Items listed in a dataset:
◆ ◆ ◆ ◆ ◆
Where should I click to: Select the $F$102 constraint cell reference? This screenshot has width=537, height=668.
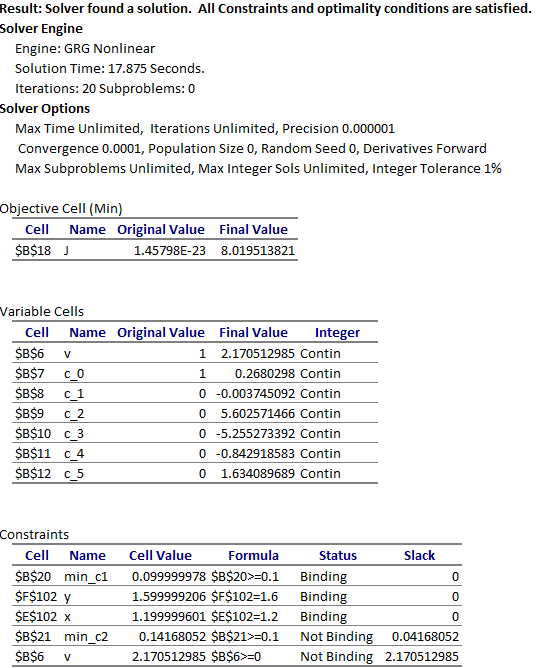point(36,596)
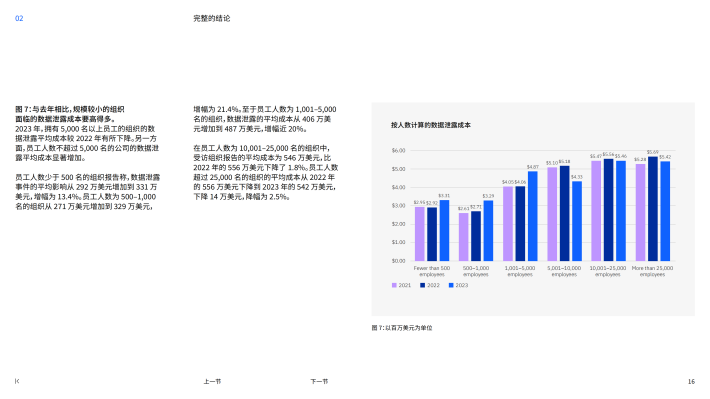Click the section number 02 link
The image size is (710, 399).
tap(19, 19)

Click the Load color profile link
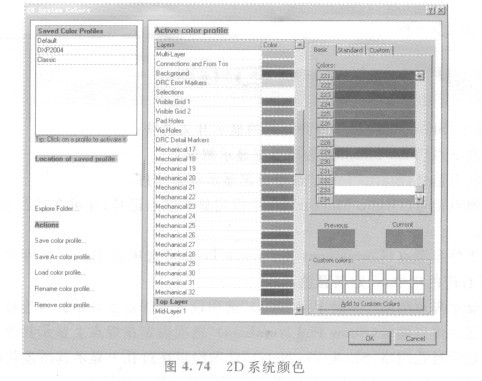(59, 273)
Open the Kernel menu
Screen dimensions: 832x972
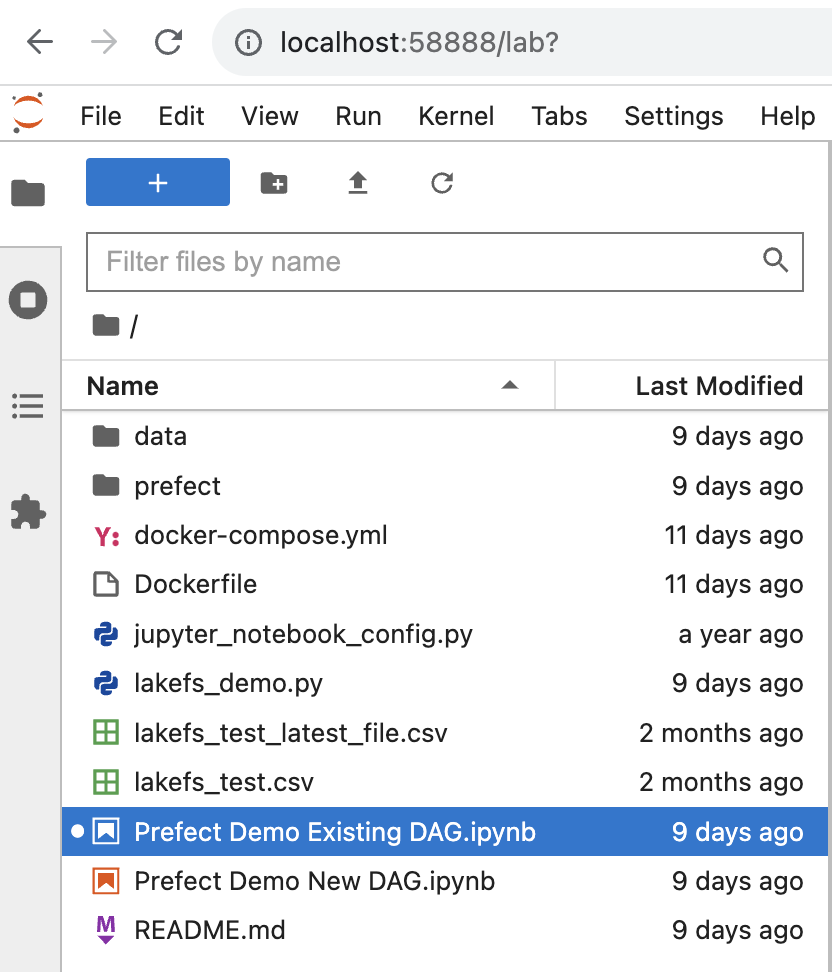pos(456,116)
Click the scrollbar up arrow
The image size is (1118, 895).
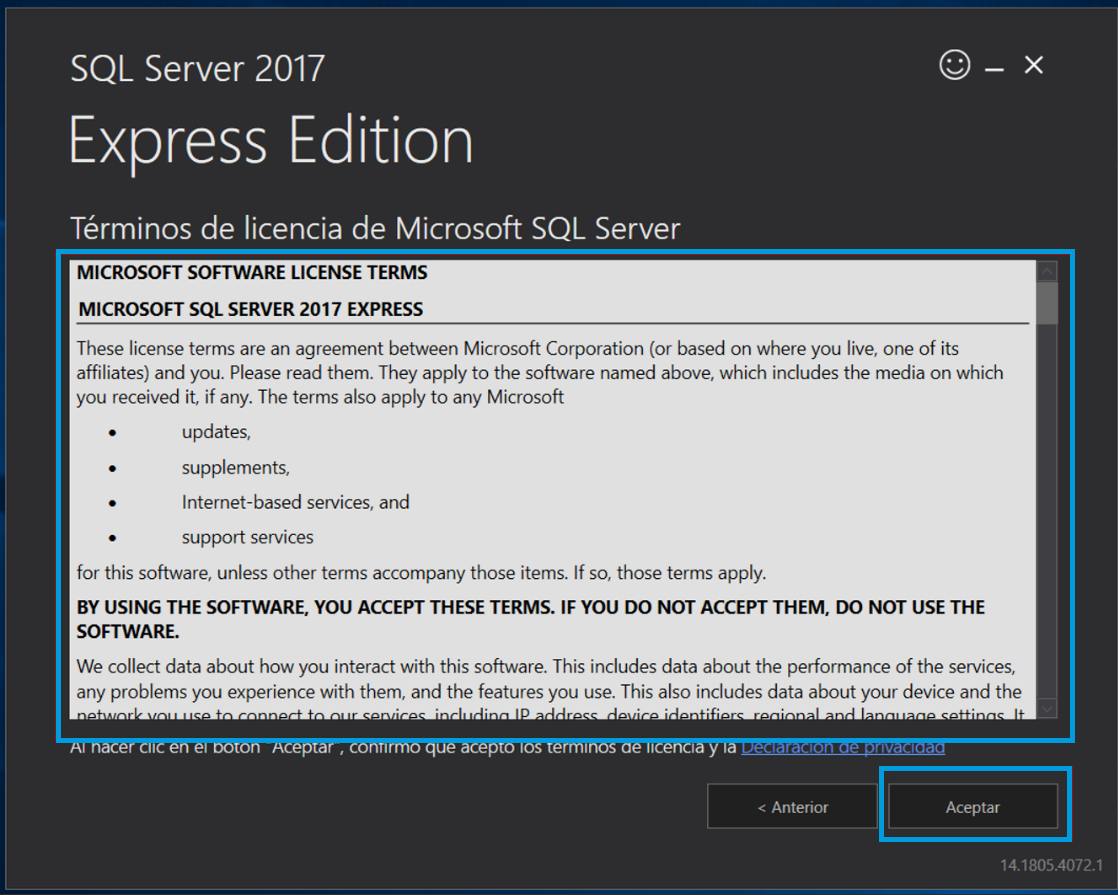coord(1048,270)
◆ ◆ ◆ ◆ ◆
#### GOAL OF THE EXERCISE
Each entry above has to be set down again verbatim, except for its pictures.

#### OUTPUT FOR THIS TASK
Where should I click to: Select the $F$102 constraint cell reference? This screenshot has width=537, height=668.
point(36,596)
Click the section number 02 link
The image size is (710, 399).
tap(19, 19)

Click the Load color profile link
(59, 273)
Open the Kernel menu
Screen dimensions: 832x972
pos(456,116)
Click the scrollbar up arrow
The image size is (1118, 895).
coord(1048,270)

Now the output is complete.